WHAT TO DO:
Reproduce the records below without any change, starting at the line that contains "Where should I click to: Switch" and ending at the line that contains "click(x=269, y=417)".

EXTRACTED INFORMATION:
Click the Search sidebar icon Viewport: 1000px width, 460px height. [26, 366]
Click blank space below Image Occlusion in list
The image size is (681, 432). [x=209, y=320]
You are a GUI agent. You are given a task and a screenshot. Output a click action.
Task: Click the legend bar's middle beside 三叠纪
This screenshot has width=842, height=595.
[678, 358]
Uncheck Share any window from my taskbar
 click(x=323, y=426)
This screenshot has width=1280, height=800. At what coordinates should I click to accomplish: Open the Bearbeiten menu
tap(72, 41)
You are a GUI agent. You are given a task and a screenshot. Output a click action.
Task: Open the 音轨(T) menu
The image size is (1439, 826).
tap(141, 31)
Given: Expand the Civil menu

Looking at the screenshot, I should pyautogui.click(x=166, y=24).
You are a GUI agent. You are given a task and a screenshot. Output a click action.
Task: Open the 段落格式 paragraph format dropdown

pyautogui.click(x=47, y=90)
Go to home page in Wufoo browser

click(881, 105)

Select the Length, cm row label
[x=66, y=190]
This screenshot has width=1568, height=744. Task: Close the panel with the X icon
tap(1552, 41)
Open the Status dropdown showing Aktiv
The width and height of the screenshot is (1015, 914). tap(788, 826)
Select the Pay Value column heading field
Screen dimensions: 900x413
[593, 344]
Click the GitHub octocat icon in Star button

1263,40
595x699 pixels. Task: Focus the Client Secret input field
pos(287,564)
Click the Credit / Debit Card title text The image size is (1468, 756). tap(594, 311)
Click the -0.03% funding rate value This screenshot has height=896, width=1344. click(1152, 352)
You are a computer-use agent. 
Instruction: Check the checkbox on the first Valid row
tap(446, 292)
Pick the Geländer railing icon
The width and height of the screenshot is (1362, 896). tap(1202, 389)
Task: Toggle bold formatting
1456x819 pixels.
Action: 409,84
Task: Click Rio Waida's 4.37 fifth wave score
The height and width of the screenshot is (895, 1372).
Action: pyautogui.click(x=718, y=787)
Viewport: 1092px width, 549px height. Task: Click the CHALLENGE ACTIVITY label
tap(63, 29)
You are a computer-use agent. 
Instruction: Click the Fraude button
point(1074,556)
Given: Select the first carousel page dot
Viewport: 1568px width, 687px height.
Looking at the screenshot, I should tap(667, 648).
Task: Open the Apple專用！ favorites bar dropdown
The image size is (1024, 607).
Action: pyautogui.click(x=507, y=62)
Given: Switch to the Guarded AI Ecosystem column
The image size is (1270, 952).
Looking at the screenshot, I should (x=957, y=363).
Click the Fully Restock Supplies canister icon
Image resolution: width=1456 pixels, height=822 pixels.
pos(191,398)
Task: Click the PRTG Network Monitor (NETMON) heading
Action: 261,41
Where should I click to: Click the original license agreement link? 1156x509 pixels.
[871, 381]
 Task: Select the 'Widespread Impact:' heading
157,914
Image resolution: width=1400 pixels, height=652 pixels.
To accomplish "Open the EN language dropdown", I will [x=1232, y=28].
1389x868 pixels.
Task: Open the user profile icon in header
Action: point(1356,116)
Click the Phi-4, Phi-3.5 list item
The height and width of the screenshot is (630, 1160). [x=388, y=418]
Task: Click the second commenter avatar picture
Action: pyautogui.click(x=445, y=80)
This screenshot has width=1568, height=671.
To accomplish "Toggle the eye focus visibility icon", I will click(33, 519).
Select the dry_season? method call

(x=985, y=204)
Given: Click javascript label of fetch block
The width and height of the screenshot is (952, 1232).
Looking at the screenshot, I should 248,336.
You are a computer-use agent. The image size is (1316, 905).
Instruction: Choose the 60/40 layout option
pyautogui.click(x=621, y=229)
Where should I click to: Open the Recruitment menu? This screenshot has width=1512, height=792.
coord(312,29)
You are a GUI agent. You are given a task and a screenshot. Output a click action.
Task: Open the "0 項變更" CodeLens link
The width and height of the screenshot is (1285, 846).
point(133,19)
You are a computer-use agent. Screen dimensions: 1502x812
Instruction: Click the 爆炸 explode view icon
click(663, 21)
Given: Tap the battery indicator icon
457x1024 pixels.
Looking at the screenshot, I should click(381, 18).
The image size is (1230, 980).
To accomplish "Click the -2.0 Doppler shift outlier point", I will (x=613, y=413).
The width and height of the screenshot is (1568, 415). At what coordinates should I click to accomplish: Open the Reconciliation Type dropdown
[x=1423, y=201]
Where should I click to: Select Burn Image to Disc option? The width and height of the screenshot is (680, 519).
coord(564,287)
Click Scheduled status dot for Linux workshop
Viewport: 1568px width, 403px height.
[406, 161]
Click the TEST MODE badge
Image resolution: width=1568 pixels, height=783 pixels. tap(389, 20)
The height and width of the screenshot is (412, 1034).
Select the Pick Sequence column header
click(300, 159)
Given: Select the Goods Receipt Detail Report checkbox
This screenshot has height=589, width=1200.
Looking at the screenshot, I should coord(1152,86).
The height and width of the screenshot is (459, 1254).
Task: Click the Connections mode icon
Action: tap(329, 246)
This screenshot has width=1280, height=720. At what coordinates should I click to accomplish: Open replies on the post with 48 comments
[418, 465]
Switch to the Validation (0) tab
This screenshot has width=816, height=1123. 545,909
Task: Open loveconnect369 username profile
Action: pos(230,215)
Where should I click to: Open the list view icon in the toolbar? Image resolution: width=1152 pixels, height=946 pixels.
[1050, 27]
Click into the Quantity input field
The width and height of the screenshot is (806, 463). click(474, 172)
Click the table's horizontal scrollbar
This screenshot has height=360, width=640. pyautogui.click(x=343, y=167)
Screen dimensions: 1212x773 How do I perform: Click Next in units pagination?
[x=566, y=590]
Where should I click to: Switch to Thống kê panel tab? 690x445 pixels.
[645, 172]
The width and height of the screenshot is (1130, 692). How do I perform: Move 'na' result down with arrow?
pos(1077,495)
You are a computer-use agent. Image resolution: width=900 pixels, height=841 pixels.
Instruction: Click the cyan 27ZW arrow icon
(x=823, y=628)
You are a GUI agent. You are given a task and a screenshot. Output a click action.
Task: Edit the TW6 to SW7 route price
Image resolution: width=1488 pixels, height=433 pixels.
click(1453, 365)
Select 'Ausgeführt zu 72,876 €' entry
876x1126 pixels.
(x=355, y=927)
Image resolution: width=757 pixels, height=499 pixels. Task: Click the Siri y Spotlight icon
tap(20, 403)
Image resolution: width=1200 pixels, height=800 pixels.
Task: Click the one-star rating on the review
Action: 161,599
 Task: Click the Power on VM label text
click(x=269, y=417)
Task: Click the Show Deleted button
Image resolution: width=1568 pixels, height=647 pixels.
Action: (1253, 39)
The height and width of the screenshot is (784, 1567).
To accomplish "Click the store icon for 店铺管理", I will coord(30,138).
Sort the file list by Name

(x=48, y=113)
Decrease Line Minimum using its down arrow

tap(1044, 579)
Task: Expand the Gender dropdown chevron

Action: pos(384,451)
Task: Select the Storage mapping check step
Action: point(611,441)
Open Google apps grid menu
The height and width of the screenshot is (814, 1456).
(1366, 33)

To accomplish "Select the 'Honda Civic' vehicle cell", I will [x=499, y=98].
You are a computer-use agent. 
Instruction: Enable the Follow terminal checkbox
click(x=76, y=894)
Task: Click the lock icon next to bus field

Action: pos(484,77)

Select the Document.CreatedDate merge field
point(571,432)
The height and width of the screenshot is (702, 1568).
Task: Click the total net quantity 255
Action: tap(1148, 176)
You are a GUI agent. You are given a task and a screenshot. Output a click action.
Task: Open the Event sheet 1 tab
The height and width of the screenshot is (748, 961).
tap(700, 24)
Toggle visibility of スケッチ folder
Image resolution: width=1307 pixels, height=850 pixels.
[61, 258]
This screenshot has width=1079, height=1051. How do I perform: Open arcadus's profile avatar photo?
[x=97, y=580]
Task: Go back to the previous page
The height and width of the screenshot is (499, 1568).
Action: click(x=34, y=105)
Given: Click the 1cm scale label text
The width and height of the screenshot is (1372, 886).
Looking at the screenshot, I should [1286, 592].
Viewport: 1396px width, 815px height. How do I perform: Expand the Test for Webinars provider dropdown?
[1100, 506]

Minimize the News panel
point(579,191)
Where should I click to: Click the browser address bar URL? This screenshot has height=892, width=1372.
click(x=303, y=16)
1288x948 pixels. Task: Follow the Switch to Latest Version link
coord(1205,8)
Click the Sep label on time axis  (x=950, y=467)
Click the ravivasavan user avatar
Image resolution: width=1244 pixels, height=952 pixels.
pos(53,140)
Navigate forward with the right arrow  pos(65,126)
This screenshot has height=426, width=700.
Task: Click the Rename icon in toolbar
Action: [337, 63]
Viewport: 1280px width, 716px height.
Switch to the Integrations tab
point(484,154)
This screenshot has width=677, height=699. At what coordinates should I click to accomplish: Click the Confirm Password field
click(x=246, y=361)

EXERCISE ANSWER:
Where should I click to: Switch to Thống kê panel tab? 690x445 pixels.
[645, 172]
The width and height of the screenshot is (1130, 692). How do I perform: Move 'na' result down with arrow?
pos(1077,495)
You are a computer-use agent. Image resolution: width=900 pixels, height=841 pixels.
Instruction: Click the cyan 27ZW arrow icon
(x=823, y=628)
You are a GUI agent. You are given a task and a screenshot. Output a click action.
Task: Edit the TW6 to SW7 route price
Image resolution: width=1488 pixels, height=433 pixels.
click(1453, 365)
Select 'Ausgeführt zu 72,876 €' entry
876x1126 pixels.
(x=355, y=927)
Image resolution: width=757 pixels, height=499 pixels. Task: Click the Siri y Spotlight icon
tap(20, 403)
Image resolution: width=1200 pixels, height=800 pixels.
Task: Click the one-star rating on the review
Action: 161,599
 Task: Click the Power on VM label text
click(x=269, y=417)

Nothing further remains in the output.